According to Daily News Online, on Thursday, 12 November 2015, Venerable Prasan Chantasaro, general secretary of the Buddhism Protection Centre of Thailand, submitted a statement to Tinnapan Nakata, the of the National Reform Steering Assembly (NRSA).
The joint statement, which was signed by two other Buddhist organisations, the Buddhist Academics Association and Voluntary Buddhist Council of Civil Society, calls for the NRSA to support the initiative to establish Buddhism as the state religion in the new constitution.
According to the monk, the ongoing campaign to make Buddhism a state religion will be continuously pushed through three main agencies, which are Buddhist clergymen, Buddhist universities, and a network of Buddhist organisations.
Venerable Prasan added that most Buddhist monks and laymen throughout the country are supportive of the proposal, adding that the Buddhist organizations will seek one million names to support the plan.
The name search has already started and be finished at the end of November, the monk added.
On the same day, Jariyatam Poll, a website conducting surveys run by the Office to Promote Morality and the Three National Institutions (the Nation, Religions, and the Monarchy), states that in its survey conducted online from 10 October to 11 November 2015, 93.6 per cent of respondents agree with the plan to make Buddhism the state religion while only 6.4 per cent disagree.
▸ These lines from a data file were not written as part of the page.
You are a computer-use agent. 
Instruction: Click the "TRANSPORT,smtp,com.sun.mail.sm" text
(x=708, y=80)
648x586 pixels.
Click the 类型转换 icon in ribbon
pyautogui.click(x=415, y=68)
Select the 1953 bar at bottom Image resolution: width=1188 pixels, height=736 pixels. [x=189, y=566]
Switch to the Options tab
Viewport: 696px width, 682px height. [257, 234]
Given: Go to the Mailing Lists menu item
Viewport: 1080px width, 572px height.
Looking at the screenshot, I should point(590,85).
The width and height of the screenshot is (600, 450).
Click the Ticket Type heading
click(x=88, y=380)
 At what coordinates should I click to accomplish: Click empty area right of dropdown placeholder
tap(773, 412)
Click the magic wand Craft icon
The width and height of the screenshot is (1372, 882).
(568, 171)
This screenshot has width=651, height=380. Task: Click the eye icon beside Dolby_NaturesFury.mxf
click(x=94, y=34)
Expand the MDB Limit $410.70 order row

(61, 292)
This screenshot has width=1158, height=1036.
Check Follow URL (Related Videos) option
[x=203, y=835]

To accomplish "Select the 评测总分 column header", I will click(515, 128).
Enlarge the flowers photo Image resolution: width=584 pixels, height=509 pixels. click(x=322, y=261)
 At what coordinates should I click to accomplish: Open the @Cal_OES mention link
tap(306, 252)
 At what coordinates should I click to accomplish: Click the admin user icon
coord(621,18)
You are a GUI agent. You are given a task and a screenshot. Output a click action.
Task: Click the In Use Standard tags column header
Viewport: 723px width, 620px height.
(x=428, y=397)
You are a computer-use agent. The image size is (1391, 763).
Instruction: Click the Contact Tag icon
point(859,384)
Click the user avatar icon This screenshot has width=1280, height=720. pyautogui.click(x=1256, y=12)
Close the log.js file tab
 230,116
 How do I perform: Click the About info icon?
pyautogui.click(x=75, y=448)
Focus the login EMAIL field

Although many Buddhist monks and laypersons view favourably the move to enshrine Buddhism as the state religion, many criticise the move for potentially stirring up anti-Muslim sentiment in the country, especially as Thailand is still locked in a protracted armed conflict between the state and Muslim insurgent groups in the Deep South border region.
Vichak Panich, a Matichon columnist and expert on Buddhism and religious studies, recently posted a statement on Facebook against the plan.
“A country with a majority of its population adhering to a specific religion does not need to lift that religion above other religions and the state does not need to define religion, because it can be used as a tool to direct politics,” wrote Vichak.
He added that the ‘state version of Buddhism’ might come in a package with certain hidden agendas.
“Buddhism as a state religion is a state-promoted religion in which its interpretations serve the ideology of ‘the nation, religions, and the monarchy’ (Thailand’s national motto),” said Vichak. “This version of Buddhism never opens space for other interpretations. Therefore, it would not be strange for Buddhism, if it gets promoted as a state religion, to lead to limitations of freedoms and rights or the prosecutions of people who think differently under the allegation [that they] ‘insult Buddhism’.”